Loop-erased partitioning of a graph: mean-field analysis

• Published in: Electronic journal of probability Vol. 27; no. none
• Main Authors: Avena, Luca, Gaudillière, Alexandre, Milanesi, Paolo, Quattropani, Matteo
• Format: Journal Article
• Language: English
• Published: Institute of Mathematical Statistics (IMS) 01.01.2022
• Subjects: Mathematics; Probability; 60J10; random partitions; 2010 Mathematics Subject Classification. 05C81; loop-erased random walk; 60J28 Discrete Laplacian; 05C85; spanning rooted forests; 60J27; Wilson's algorithm
• ISSN: 1083-6489; 1083-6489
• DOI: 10.1214/22-EJP792

We consider a random partition of the vertex set of an arbitrary graph that can be sampled using loop-erased random walks stopped at a random independent exponential time of parameter q > 0.The related random blocks tend to cluster nodes visited by the random walk-with generator the discrete Laplacianon time scale 1/q, with q being the tuning parameter. We explore the emerging macroscopic structure by analyzing 2-point correlations. To this aim, it is defined an interaction potential between pair of vertices, as the probability that they do not belong to the same block of the random partition.
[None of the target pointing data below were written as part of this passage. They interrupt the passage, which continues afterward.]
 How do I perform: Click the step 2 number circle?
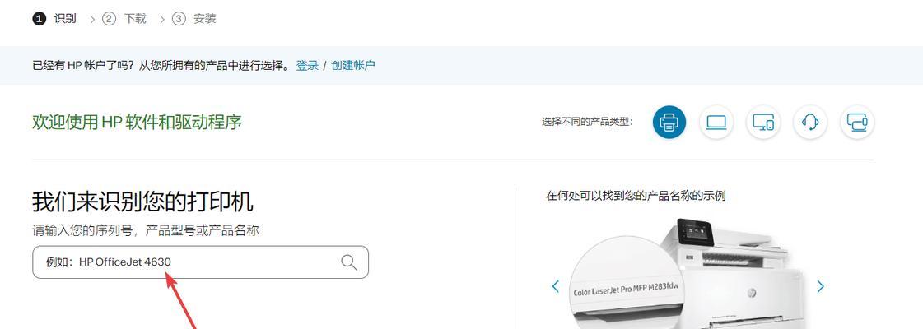tap(109, 19)
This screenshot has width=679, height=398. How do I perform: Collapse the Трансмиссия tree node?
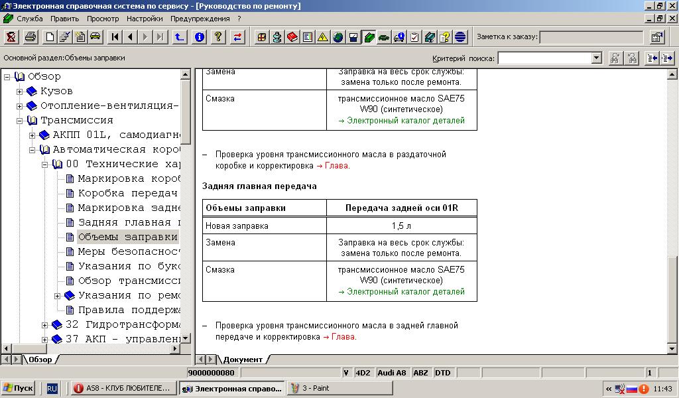20,121
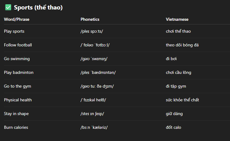Select the Sports (thể thao) heading
Image resolution: width=230 pixels, height=141 pixels.
(x=38, y=7)
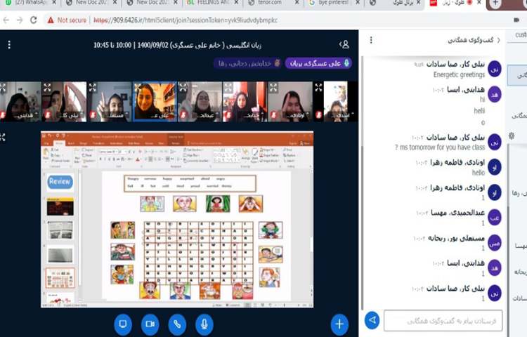Click the public chat message input field
527x337 pixels.
coord(443,320)
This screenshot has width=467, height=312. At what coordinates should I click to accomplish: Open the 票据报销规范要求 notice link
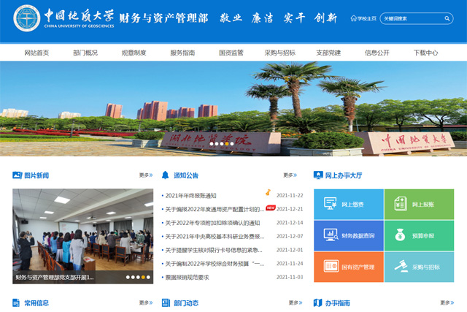click(187, 277)
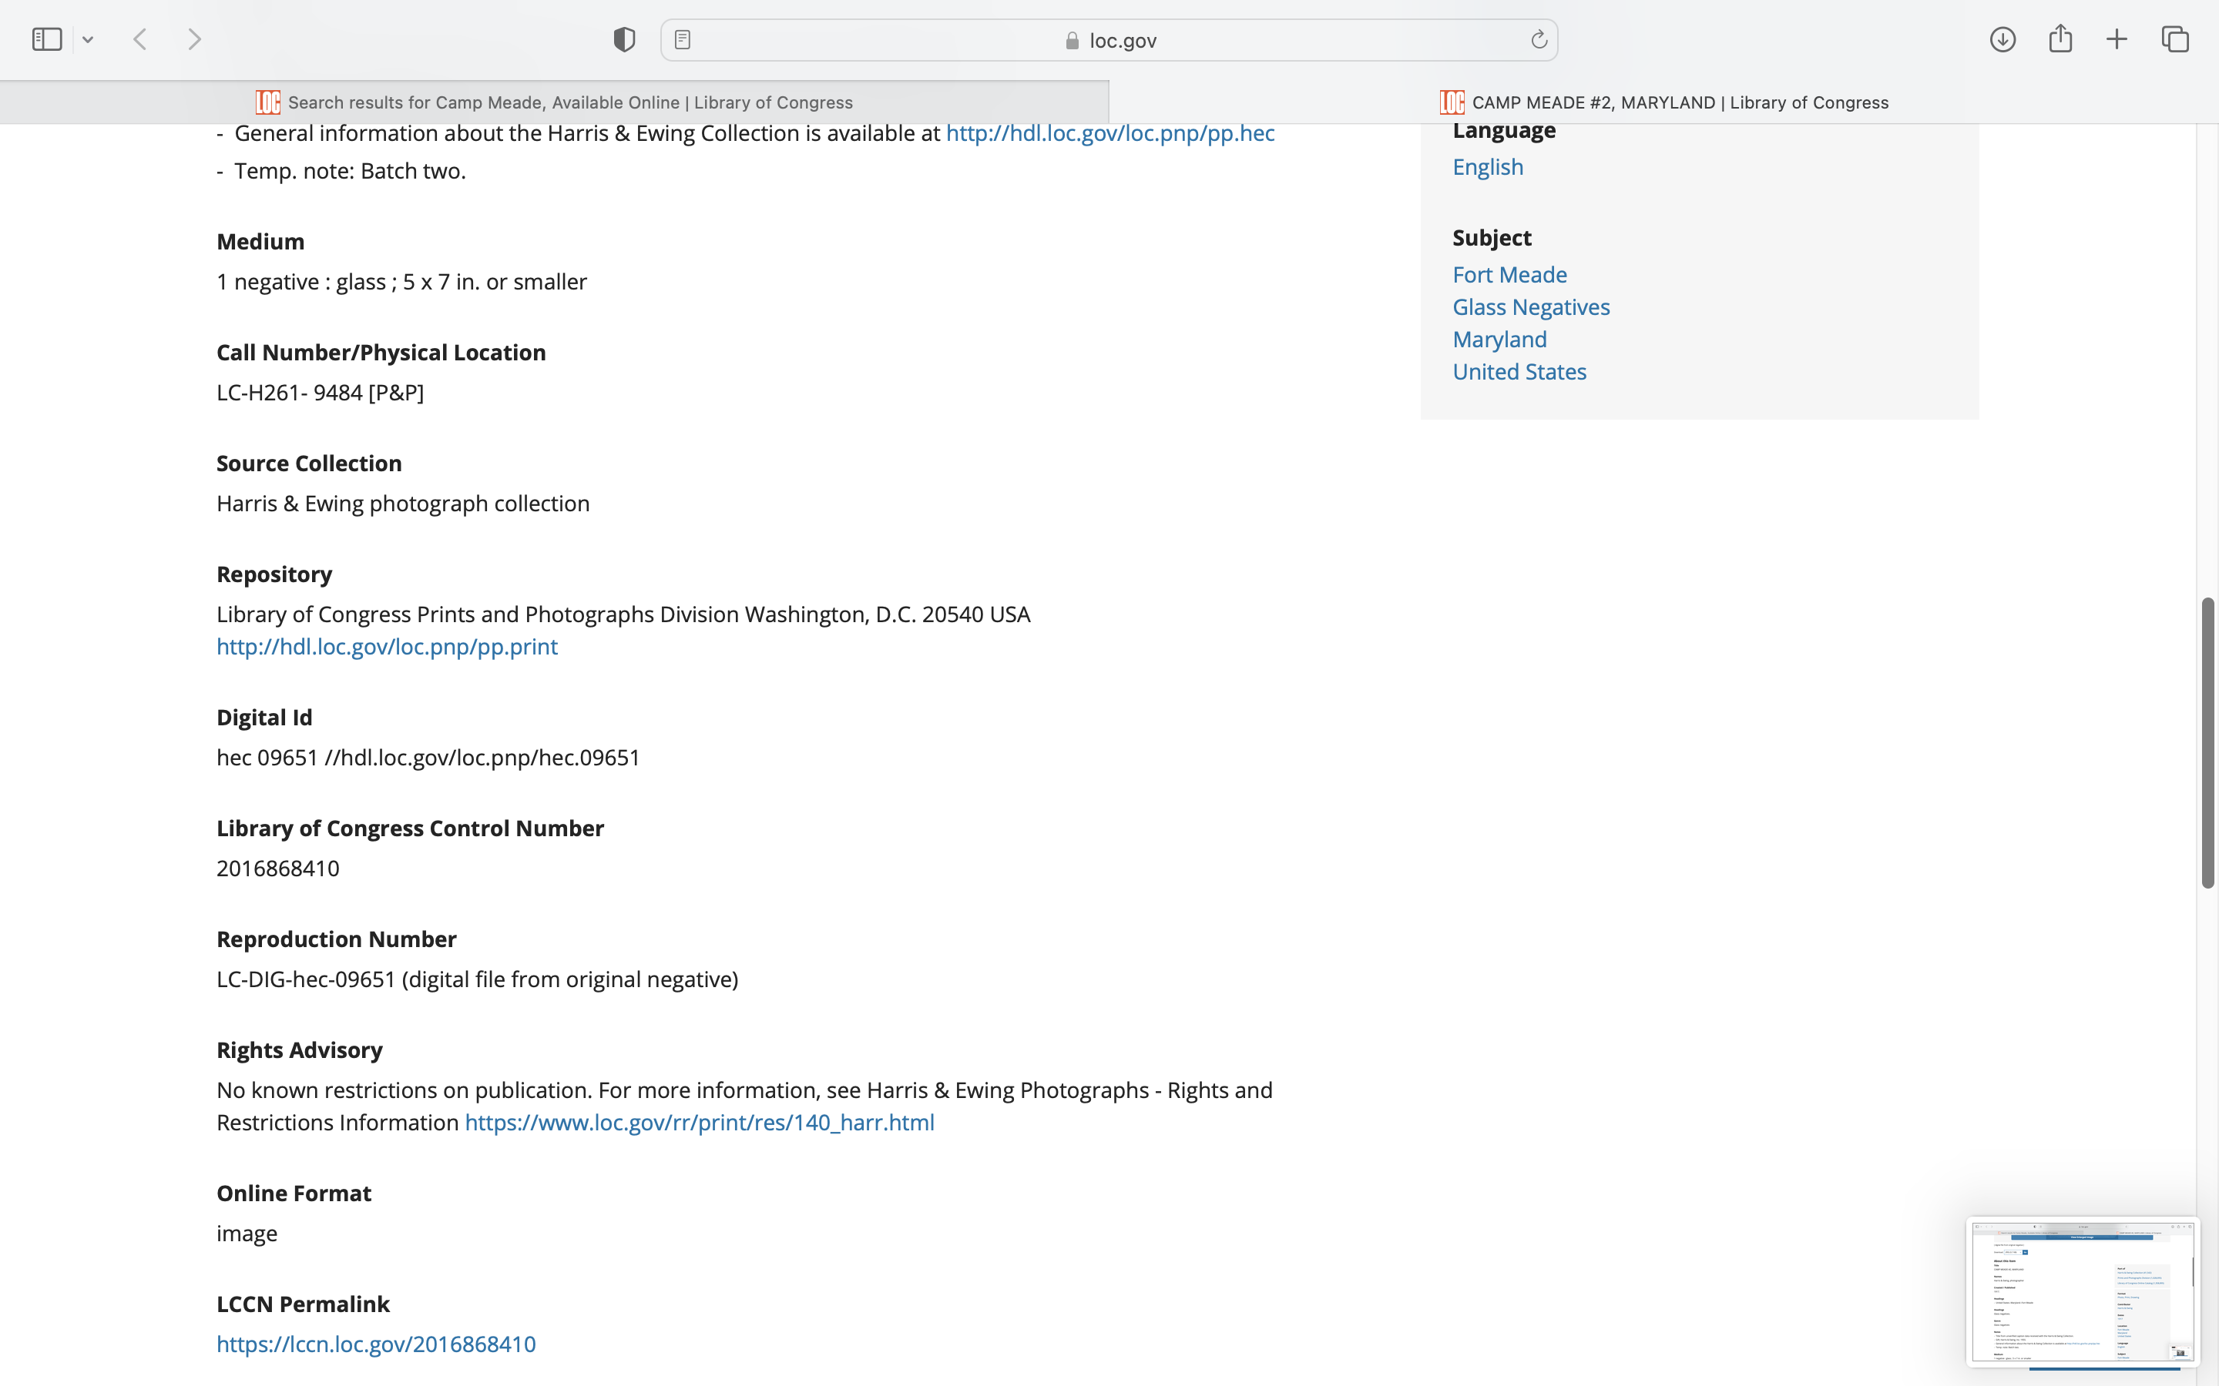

This interaction potential can be seen as an affinity measure for "densely connected nodes" and capture well-separated regions in network models presenting non-homogeneous landscapes. In this spirit, we compute this potential and its scaling limits on a complete graph and on a non-homogeneous weighted version with community structures. For the latter geometry we show a phase-transition for "community detectability" as a function of the tuning parameter and the edge weights.